Matheson was hired at the Georgia School of Technology (later known as the Georgia Institute of Technology) as a junior professor of English in 1897, but was quickly promoted to full professor in 1898 due to his department head's sudden and mysterious resignation. He then became head of the English Department.

After school president Lyman Hall's death on August 16, 1905, Matheson was elected chairman of the faculty and acting president. He was then officially appointed to the post in June 1906 and would serve until 1922. During his administration, Matheson oversaw the school's transition from a trade school to a technological university.

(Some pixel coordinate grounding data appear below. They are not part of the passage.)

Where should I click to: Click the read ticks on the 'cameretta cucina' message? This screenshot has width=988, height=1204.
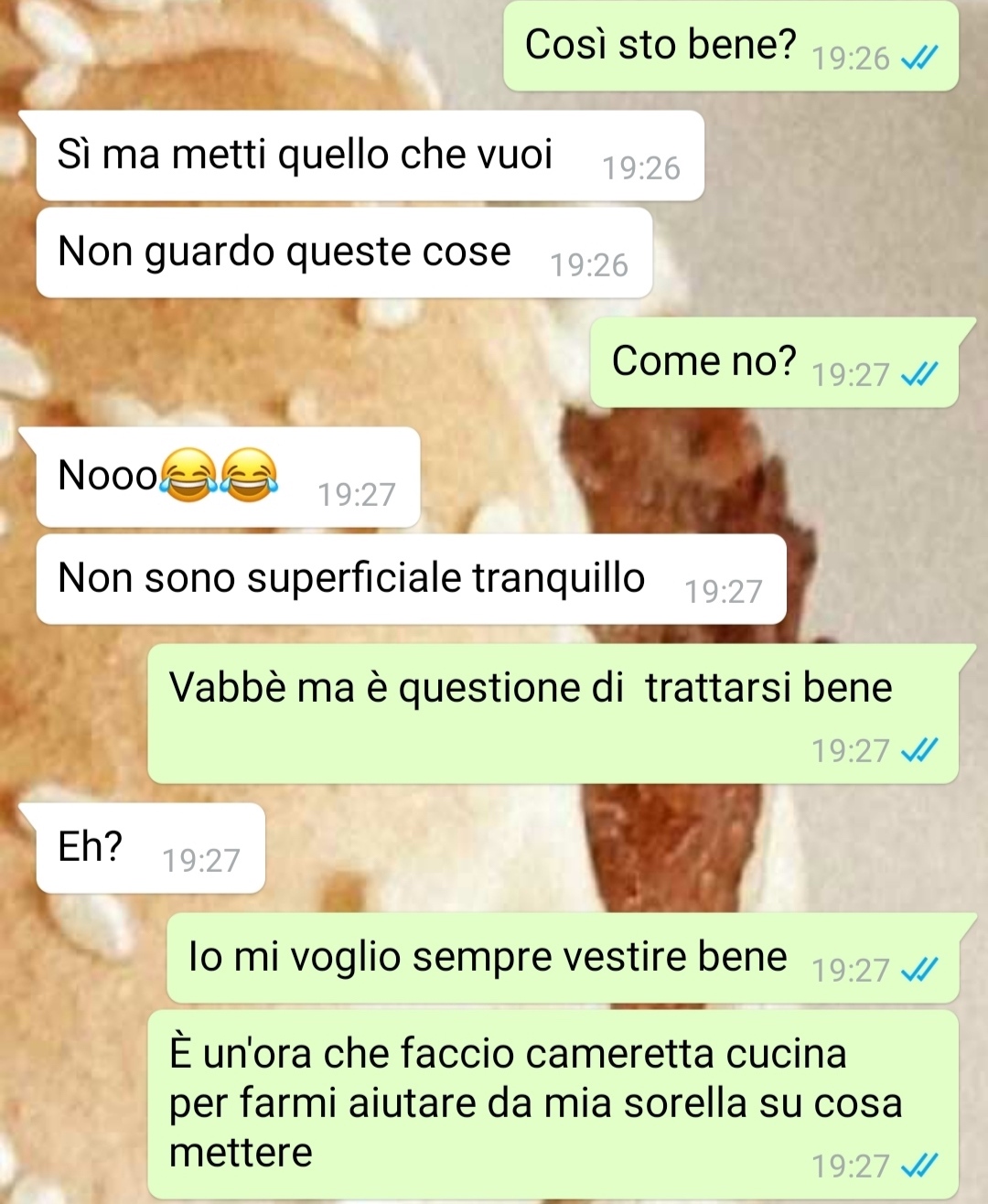918,1166

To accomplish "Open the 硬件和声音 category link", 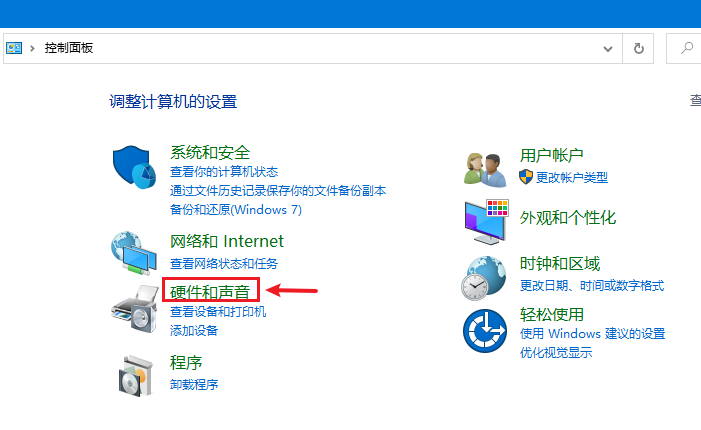I will (x=210, y=292).
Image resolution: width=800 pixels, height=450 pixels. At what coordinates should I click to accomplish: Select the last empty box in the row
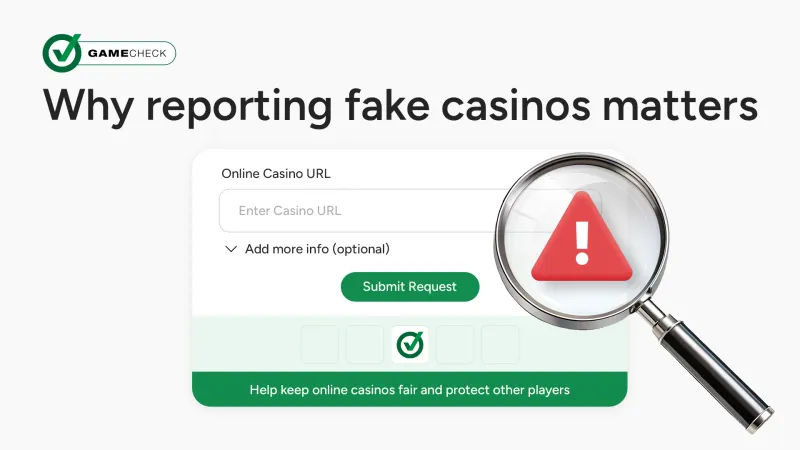click(x=500, y=344)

Matheson pioneered the bill that would eventually result in the establishment of the Georgia Tech Research Institute.

==Drexel University==
While still serving as President at Georgia Tech, Matheson was elected president of Drexel Institute of Art, Science, and Industry, now known as Drexel University, in the fall of 1921. Before taking office Matheson succeeded in establishing ties to other local colleges, universities and high schools. As a result, Matheson was able to establish a formal cooperation between Drexel and the University of Pennsylvania enabling students of the School of Home Economics to attend theoretical courses not available at Drexel. In April 1922 he took office and proceeded to increase the efficiency of the university. During his presidency Matheson expanded both the co-operative education program and the campus. In 1931 Matheson was granted a leave of absence by the Board of Trustees however he repeatedly postponed it until his death of a heart attack on November 29, 1931.